• [EXERCISE PROMPT] Pictures aside, return every line below exactly as written.

• [SOURCE MATERIAL]
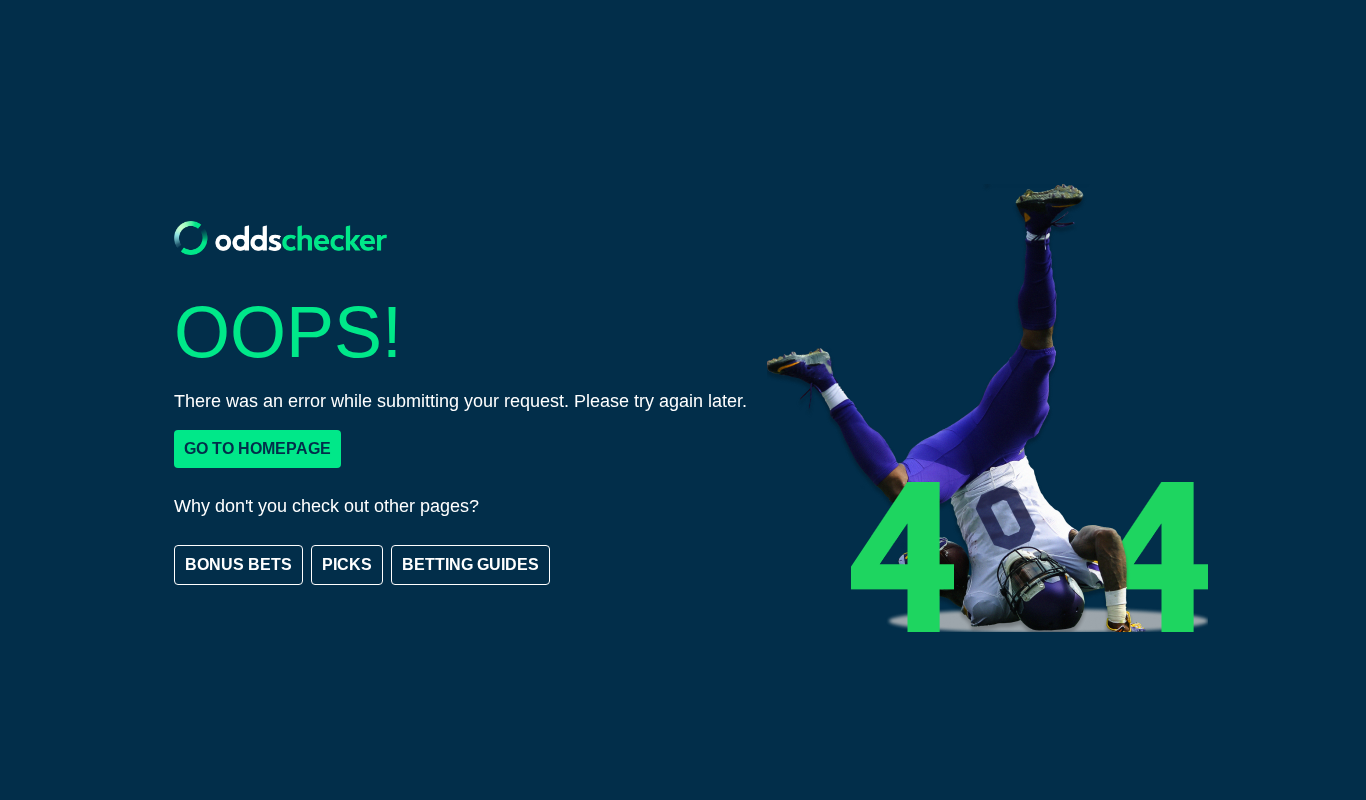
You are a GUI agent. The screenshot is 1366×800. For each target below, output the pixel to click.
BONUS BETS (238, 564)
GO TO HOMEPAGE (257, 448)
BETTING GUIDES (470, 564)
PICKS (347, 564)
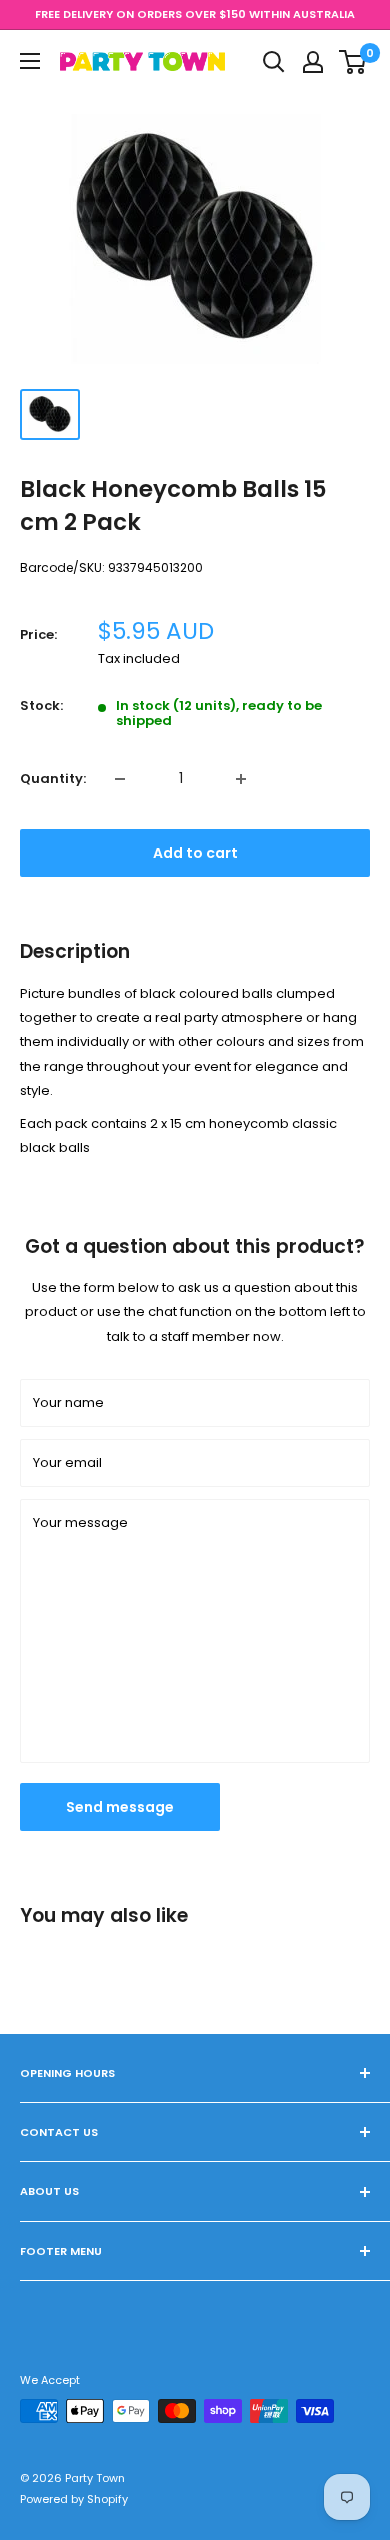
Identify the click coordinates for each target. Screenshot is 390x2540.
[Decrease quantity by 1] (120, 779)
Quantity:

• [ANSWER SPACE]
You are a GUI agent. The screenshot is 1366×800. For each target below, output the pixel to click.
BONUS BETS (238, 564)
GO TO HOMEPAGE (257, 448)
BETTING GUIDES (470, 564)
PICKS (347, 564)
Identify the click coordinates for each target. Screenshot is 390x2540.
[Decrease quantity by 1] (120, 779)
Quantity:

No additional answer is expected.